■ EXERCISE OBJECTIVE ■
Rewrite the part of the data that opens with the line containing "Given: Enable the Drop Shadow checkbox" and closes with the line containing "pyautogui.click(x=173, y=294)", replacing "icon" with "symbol" each time it occurs and leaving everything else unchanged.

■ Items listed in a dataset ■

BEGIN

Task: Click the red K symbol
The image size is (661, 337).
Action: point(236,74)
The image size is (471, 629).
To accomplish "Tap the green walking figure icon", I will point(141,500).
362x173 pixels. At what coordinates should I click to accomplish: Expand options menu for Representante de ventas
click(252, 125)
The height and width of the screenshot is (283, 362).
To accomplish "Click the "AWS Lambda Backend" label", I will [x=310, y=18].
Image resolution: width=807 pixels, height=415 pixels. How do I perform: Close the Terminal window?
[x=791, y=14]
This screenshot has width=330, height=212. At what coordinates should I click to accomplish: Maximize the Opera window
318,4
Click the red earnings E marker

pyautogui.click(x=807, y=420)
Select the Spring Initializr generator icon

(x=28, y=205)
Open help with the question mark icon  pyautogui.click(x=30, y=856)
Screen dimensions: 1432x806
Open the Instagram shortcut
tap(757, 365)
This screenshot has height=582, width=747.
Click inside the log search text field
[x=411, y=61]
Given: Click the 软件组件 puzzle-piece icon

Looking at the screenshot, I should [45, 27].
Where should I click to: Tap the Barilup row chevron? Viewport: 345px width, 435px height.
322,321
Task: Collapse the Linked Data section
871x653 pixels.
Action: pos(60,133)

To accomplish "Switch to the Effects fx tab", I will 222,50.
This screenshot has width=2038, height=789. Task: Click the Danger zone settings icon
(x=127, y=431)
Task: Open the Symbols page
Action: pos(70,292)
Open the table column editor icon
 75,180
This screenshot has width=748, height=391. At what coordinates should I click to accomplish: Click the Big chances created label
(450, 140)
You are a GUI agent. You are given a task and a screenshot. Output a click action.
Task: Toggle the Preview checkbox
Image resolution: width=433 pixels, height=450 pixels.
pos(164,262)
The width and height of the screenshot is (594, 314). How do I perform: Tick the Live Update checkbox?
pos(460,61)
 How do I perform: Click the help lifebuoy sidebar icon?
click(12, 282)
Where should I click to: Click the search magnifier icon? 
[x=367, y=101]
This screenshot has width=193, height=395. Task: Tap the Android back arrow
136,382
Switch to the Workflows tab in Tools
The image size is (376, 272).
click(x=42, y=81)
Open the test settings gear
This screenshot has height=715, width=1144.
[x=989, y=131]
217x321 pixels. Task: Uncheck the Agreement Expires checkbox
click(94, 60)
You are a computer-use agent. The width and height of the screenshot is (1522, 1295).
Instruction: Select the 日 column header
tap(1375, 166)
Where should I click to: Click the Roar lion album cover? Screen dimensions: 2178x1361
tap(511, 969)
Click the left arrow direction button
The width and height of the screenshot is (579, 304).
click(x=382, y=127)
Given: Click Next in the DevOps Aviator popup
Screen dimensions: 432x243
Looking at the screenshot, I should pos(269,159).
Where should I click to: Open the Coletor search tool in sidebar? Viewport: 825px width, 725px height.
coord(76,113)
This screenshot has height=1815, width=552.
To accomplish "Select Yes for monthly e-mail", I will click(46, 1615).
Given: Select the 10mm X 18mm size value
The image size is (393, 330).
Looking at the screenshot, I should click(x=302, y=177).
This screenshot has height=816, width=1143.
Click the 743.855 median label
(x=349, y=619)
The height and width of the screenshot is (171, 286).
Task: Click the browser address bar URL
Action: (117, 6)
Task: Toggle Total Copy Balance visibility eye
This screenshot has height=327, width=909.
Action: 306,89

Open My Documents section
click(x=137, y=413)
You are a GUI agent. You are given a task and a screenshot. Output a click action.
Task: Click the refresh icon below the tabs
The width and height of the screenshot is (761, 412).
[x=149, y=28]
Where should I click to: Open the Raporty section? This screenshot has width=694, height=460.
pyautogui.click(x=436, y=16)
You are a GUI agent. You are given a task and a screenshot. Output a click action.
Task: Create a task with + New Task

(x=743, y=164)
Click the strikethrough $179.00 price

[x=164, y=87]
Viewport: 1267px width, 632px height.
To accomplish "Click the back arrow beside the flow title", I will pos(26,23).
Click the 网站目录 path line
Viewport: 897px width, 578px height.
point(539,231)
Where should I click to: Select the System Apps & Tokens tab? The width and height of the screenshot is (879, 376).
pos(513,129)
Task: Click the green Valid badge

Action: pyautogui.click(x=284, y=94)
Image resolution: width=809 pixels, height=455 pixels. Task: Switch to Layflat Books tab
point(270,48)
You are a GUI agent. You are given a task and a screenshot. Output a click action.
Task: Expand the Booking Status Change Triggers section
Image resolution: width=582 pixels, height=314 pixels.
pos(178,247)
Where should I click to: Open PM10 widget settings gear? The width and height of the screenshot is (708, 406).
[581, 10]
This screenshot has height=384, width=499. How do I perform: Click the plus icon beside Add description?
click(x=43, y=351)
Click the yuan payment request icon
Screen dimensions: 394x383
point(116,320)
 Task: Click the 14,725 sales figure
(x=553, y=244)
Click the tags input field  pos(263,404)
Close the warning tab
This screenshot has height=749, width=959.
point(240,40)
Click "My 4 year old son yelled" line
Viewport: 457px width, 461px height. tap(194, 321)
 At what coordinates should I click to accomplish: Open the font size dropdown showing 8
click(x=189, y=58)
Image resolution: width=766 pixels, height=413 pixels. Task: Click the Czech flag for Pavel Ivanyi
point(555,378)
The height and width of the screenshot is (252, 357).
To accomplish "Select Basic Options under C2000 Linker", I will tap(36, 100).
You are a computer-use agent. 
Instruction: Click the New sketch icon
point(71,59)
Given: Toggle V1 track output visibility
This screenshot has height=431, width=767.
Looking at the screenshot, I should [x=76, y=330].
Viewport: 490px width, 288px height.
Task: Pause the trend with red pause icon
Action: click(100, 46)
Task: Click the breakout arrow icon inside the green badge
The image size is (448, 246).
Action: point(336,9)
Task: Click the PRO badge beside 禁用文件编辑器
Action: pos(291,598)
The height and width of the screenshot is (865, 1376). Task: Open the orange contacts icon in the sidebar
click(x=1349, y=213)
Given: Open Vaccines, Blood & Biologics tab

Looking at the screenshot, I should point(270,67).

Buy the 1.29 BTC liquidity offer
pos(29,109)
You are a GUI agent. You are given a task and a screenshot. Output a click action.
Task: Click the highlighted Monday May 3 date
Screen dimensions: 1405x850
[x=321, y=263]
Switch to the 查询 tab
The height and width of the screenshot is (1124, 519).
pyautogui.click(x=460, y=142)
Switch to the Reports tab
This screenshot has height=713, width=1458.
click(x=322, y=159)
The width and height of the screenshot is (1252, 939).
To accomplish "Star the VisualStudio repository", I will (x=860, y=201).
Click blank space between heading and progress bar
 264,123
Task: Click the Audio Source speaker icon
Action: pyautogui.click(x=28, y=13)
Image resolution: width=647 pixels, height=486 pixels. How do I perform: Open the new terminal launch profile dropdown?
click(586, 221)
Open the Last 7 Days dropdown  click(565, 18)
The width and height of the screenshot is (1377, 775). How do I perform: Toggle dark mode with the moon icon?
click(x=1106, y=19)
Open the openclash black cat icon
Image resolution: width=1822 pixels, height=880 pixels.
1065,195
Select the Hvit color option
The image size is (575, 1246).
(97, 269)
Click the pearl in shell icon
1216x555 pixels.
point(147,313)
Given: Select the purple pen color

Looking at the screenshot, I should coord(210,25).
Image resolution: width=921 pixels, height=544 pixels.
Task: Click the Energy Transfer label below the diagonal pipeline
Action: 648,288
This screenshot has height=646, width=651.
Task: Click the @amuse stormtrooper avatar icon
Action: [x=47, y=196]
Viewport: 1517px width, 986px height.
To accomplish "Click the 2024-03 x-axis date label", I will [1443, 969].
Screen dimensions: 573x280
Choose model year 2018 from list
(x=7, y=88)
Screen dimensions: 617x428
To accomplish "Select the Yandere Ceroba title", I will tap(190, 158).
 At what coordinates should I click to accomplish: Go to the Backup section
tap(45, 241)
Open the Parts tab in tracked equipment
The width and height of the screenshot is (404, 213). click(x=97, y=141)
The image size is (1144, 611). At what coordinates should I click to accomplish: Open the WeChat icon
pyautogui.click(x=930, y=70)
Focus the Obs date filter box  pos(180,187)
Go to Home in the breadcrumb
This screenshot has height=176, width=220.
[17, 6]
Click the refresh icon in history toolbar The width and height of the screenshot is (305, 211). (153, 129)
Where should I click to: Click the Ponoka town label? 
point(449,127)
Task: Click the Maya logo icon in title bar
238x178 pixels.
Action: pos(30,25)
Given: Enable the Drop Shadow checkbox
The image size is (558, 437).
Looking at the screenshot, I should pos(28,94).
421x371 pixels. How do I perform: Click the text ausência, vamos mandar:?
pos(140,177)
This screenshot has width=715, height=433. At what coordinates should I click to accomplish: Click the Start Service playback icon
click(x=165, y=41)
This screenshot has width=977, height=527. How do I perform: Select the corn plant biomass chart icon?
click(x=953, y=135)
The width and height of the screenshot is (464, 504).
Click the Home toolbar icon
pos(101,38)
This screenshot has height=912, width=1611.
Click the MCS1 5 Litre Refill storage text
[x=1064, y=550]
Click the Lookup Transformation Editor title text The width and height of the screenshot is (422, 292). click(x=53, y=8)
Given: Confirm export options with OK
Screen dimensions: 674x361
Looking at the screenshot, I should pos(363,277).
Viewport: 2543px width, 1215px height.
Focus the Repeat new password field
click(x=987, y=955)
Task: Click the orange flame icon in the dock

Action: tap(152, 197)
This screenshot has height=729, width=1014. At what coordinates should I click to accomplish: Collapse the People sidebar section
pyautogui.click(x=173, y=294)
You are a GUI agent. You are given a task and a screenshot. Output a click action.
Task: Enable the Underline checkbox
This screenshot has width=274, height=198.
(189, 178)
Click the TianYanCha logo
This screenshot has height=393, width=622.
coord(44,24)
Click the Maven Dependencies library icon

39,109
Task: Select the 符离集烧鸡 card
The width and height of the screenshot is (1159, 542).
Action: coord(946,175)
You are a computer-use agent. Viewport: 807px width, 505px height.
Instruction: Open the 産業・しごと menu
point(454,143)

END

■ SOLUTION TO THIS EXERCISE ■
Given: Enable the Drop Shadow checkbox
The image size is (558, 437).
Looking at the screenshot, I should pos(28,94).
421x371 pixels. How do I perform: Click the text ausência, vamos mandar:?
pos(140,177)
This screenshot has width=715, height=433. At what coordinates should I click to accomplish: Click the Start Service playback symbol
click(x=165, y=41)
This screenshot has width=977, height=527. How do I perform: Select the corn plant biomass chart symbol?
click(x=953, y=135)
The width and height of the screenshot is (464, 504).
Click the Home toolbar symbol
pos(101,38)
This screenshot has height=912, width=1611.
Click the MCS1 5 Litre Refill storage text
[x=1064, y=550]
Click the Lookup Transformation Editor title text The width and height of the screenshot is (422, 292). click(x=53, y=8)
Given: Confirm export options with OK
Screen dimensions: 674x361
Looking at the screenshot, I should pos(363,277).
Viewport: 2543px width, 1215px height.
Focus the Repeat new password field
click(x=987, y=955)
Task: Click the orange flame symbol in the dock

Action: tap(152, 197)
This screenshot has height=729, width=1014. At what coordinates should I click to accomplish: Collapse the People sidebar section
pyautogui.click(x=173, y=294)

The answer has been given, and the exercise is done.